ARC - Warming Arctic, Heating Tensions
The Arctic has a long history of industrial and commercial activities. Here’s how climate change is affecting its ecosystem, resource management tools and security politics.
The Norwegian Supreme Court ruled this week that the granting of oil permits for deeper drilling into the Arctic circle neither breached the constitutional right to a clean and healthy environment, nor violated the European Convention on Human Rights.
The landmark environmental case was led by Greenpeace and Nature and Youth Norway, who argued that drilling in the previously untouched areas posed serious threats to the delicate ecosystem. Other critics also pointed to the potential for heightened military tensions with Russia.
What does the Russian military have to do with a Norwegian case on environmental risk? More than you’d think. The Arctic has been a focus of environmentalists for many years, but as the melting ice makes previously inaccessible sea routes, minerals, and energy resources within reach, it has gained geopolitical salience in recent decades.
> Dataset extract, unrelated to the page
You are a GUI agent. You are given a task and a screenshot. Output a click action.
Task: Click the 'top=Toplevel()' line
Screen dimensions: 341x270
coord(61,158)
Threats to indigenous communities and the environment
From droughts to wildfires to floods, climate change-related disasters are becoming more frequent and extreme. In the Arctic, which is warming 2 to 3 times faster than other places in the globe, the effects of climate change on its vulnerable communities and fragile ecosystem are dramatic.
Climate change, along with human activity like water and air contamination, overfishing, rise in ultraviolet radiation levels, and pollution from resource extraction are putting additional pressures on Arctic’s vulnerable inhabitants.